◆ **Records for locating words and elements**
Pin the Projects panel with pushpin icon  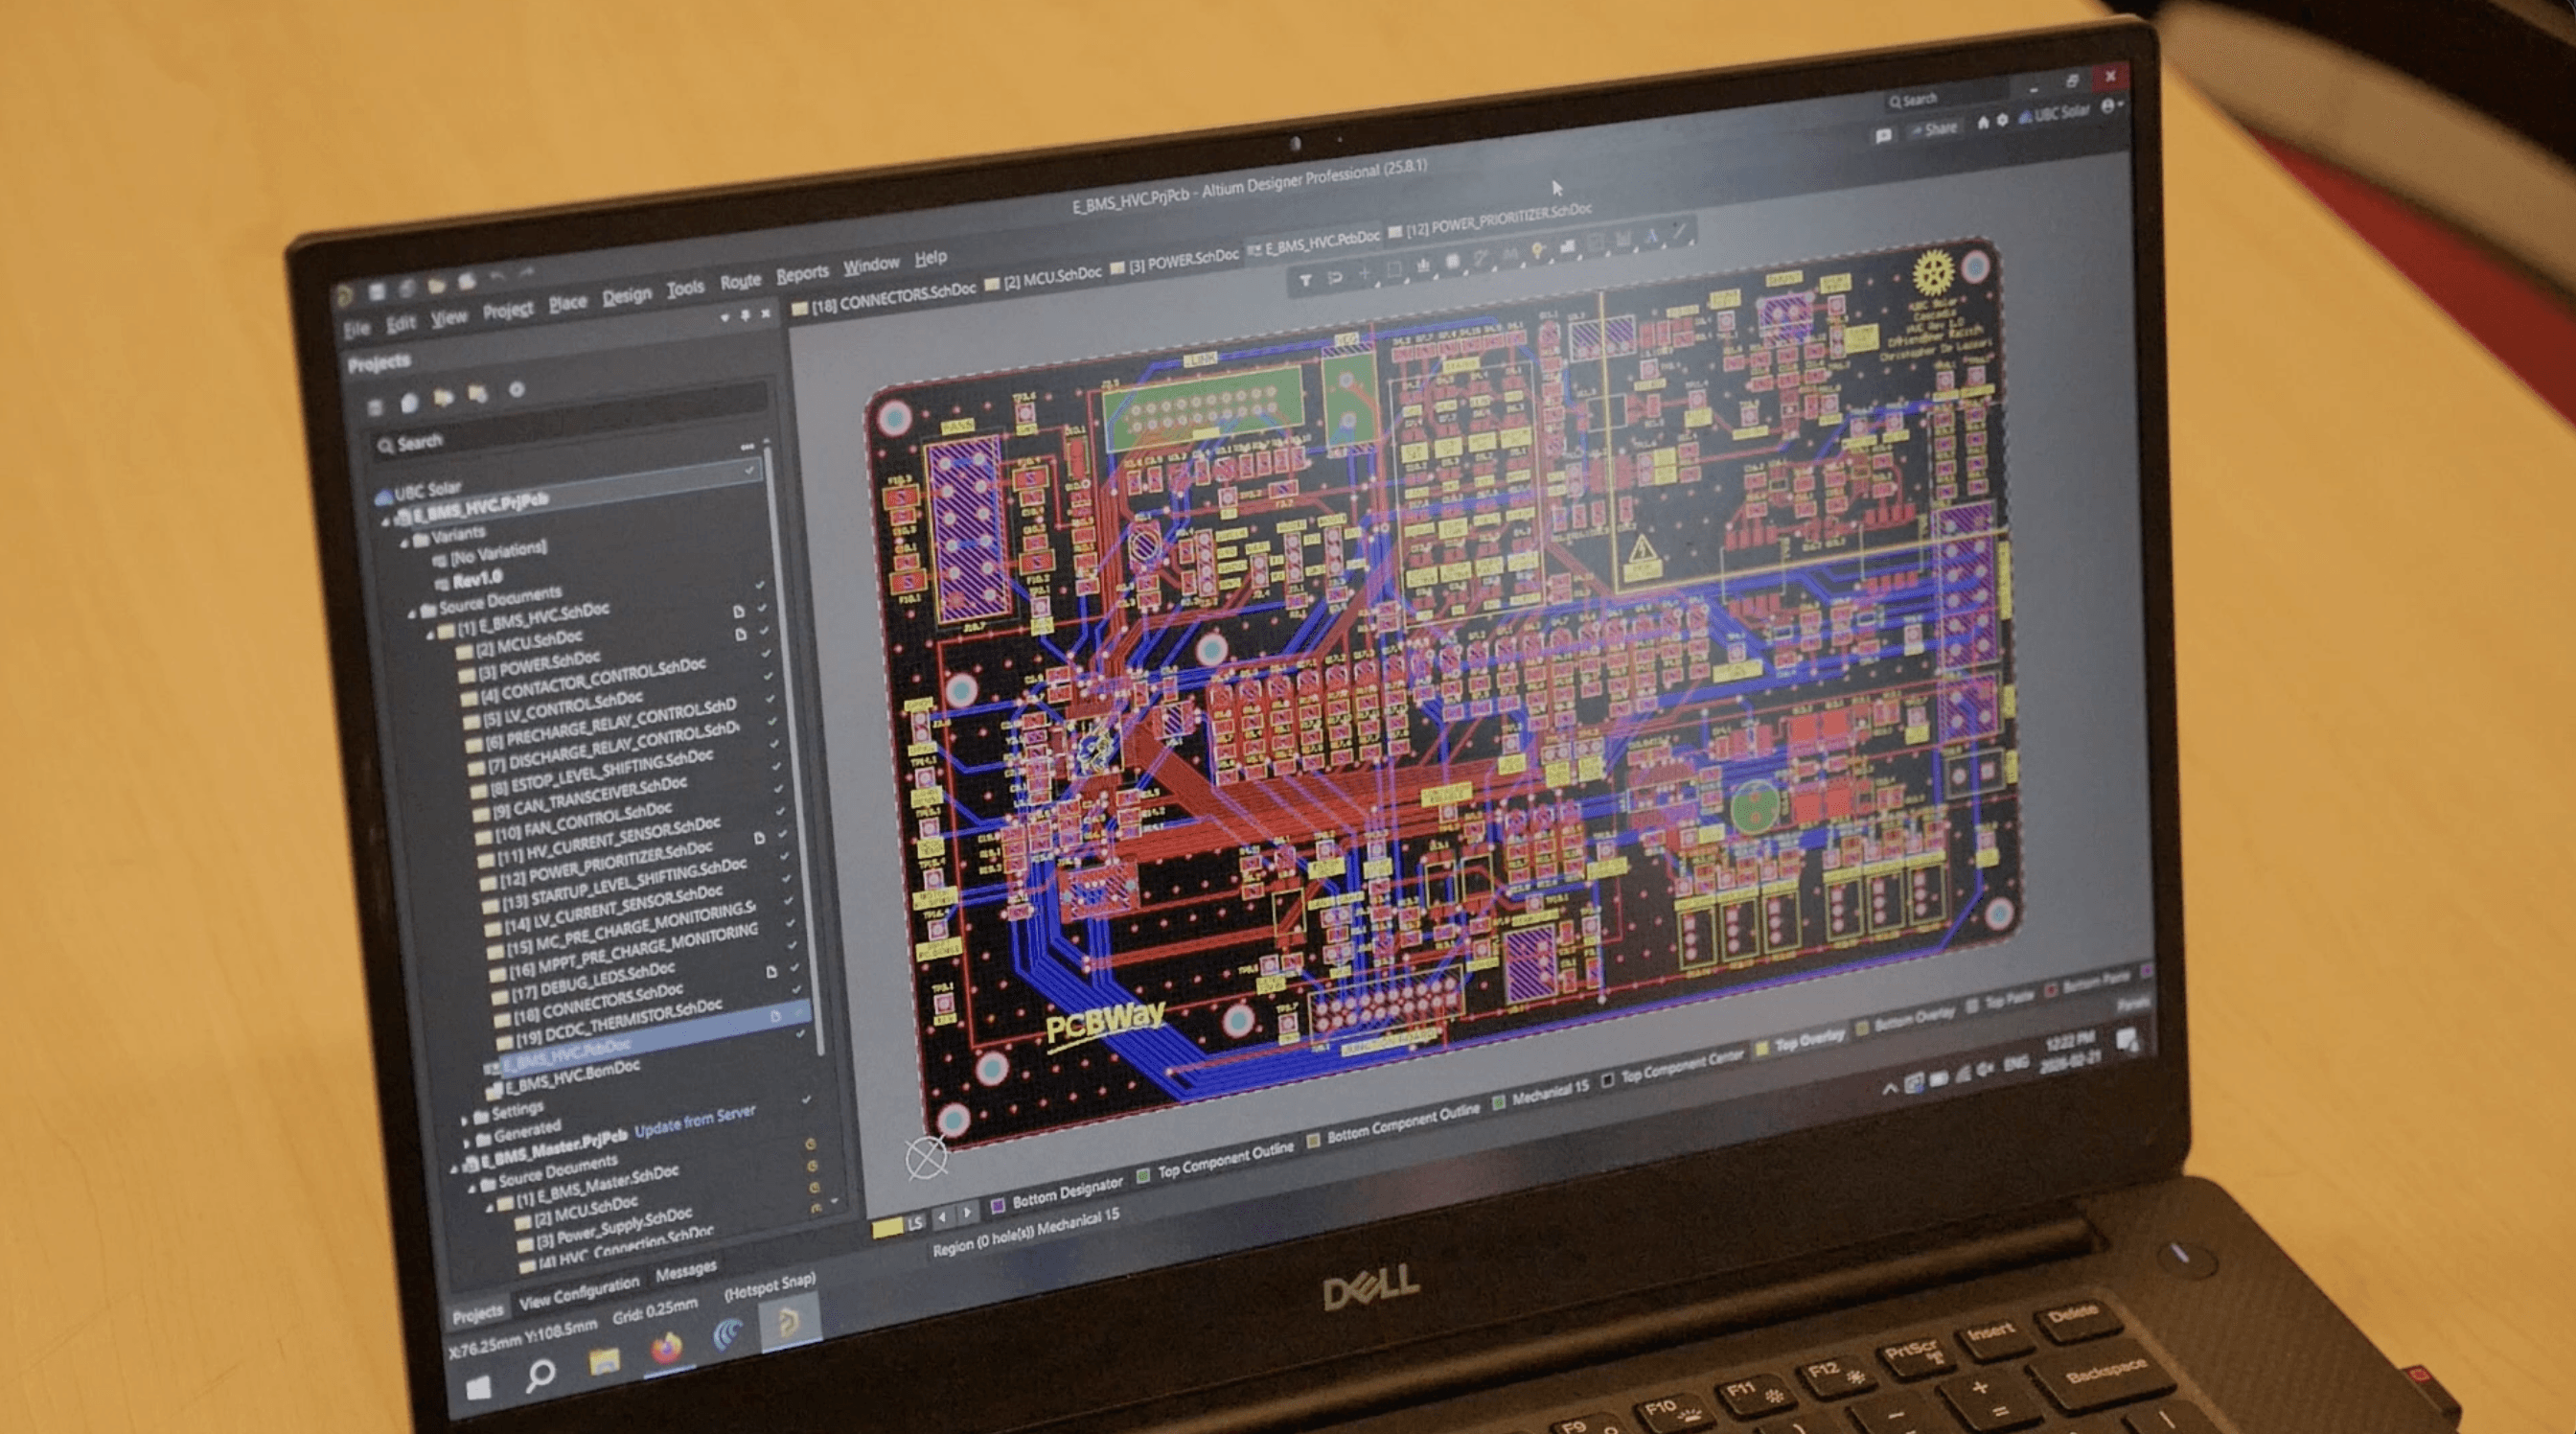point(745,315)
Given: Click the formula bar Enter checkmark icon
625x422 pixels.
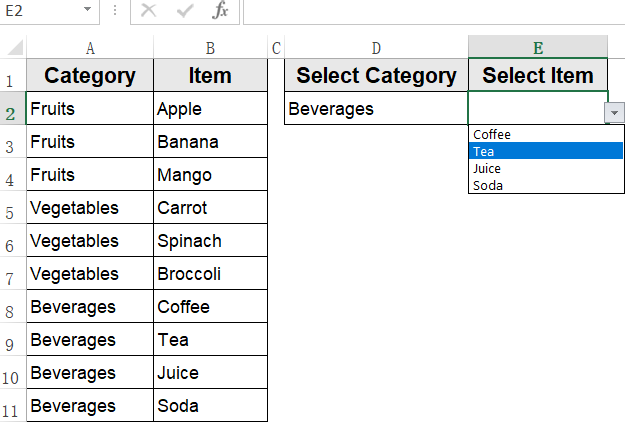Looking at the screenshot, I should (185, 11).
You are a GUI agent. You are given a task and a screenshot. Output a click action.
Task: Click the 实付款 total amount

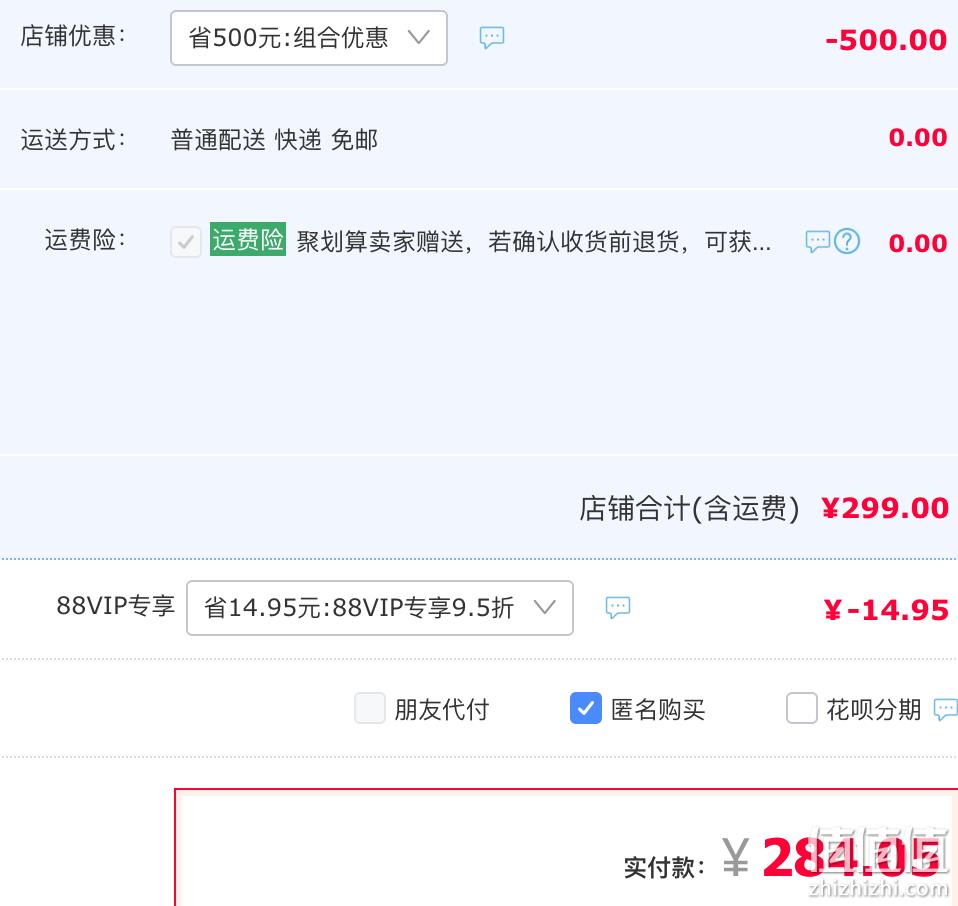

◆ **Written task**
Retype the material from the line containing "You are a GUI" through the end, both ends included. Leave the pictures out of your answer.

◆ **The completed task**
You are a GUI agent. You are given a task and a screenshot. Output a click action.
Task: Click the 实付款 total amount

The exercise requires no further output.